Treating and preventing malaria in pregnant women. Guidelines in Chaaria. Kenya
Malaria infection can have very serious consequences for the mother (anaemia and febrile illness), the developing foetus and newborn infants (particularly low birth weight babies) and is associated with infant mortality.
Women in their first and second pregnancy and pregnant women who are also infected with HIV are at greatest risk from the effects of malaria.
DIAGNOSIS AND TREATMENT OF SEVERE MALARIA IN PREGNANCY
Severe malaria in pregnancy is a medical emergency that puts both the lives of the mother and baby at high risk.
Aggressive management is essential.
Features of severe malaria in pregnant women are similar to non-pregnant population. However, pregnant women have an increased risk of hypoglycaemia and severe anaemia.
Eclampsia is a differential diagnosis in pregnant women presenting with convulsions or alteration in level of consciousness.
In all suspected cases of severe malaria, a parasitological confirmation of the diagnosis of malaria is recommended.
In the absence of or delay in obtaining a parasitological diagnosis, patients should be treated for severe malaria on clinical grounds.
TREATMENT OF SEVERE MALARIA
The recommended medicine of choice is parenteral quinine, and the preferred route of administration is the intravenous route.
However, the intramuscular route can be used as an alternative where intravenous route is not feasible.
Because of the increased risk of hypoglycaemia in pregnant women, 5% dextrose is the preferred infusion solution for quinine administration.
Note: pregnancy is not a contraindication for the use of a loading dose regimen of quinine.
DIAGNOSIS AND MANAGEMENT OF UNCOMPLICATED MALARIA IN PREGNANCY
Due to the increased risk of severe disease in pregnancy, uncomplicated malaria is an emergency and requires very effective treatment with lowest possible clinical failure.
Diagnosis of Uncomplicated Malaria: clinical symptoms are as in the non pregnant population. In ALL PREGNANT WOMEN with fever or history of fever, the use of parasitological diagnosis is RECOMMENDED.
At health facilities where malaria diagnostics (microscopy) are not available, patient with fever or history of fever in whom the health worker suspects malaria and has eliminated other possible causes of fever, should be presumptively classified and treated as malaria.

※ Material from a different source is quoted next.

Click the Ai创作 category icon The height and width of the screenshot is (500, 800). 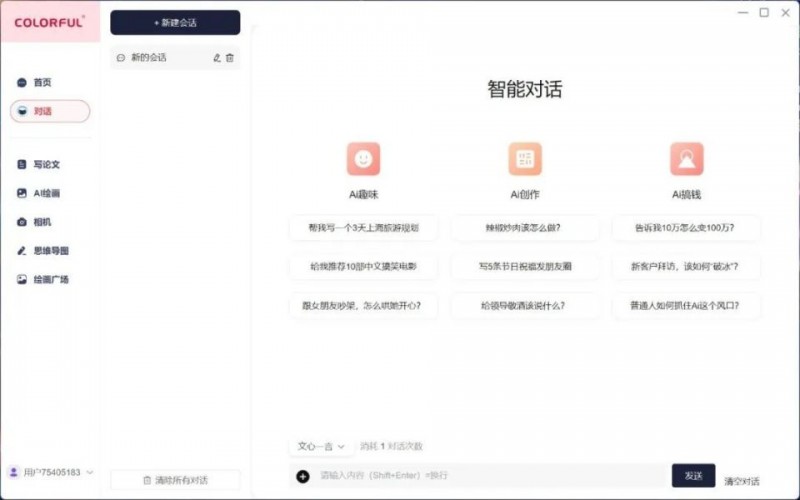(x=525, y=159)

TREATMENT OF UNCOMPLICATED MALARIA IN PREGNANCY
The recommended treatment of uncomplicated malaria in all trimesters of pregnancy is a 7-day therapy of oral quinine.
However, artemether-lumefantrine (COARTEM) can also be used in the 2nd and 3rd trimesters.
Do not withhold artemether-lumefantrine in the 1st trimester if quinine is not available.
SUPPORTIVE CARE
Prevent hypoglycaemia
Monitor the foetus’ wellbeing
Treat anaemia
Give antipyretics
INTERMITTENT PREVENTIVE TREATMENT IN PREGNANCY(IPTP)
Intermittent preventive treatment for pregnant women (IPTP) is the use of antimalarial drugs given in treatment doses at defined intervals after quickening (start of fetus kicks), to clear a presumed burden of parasites.
The use of IPTP is based on the assumption that every pregnant woman living in an area of high malaria transmission has malaria parasites in her blood or placenta, whether or not she has symptoms of malaria.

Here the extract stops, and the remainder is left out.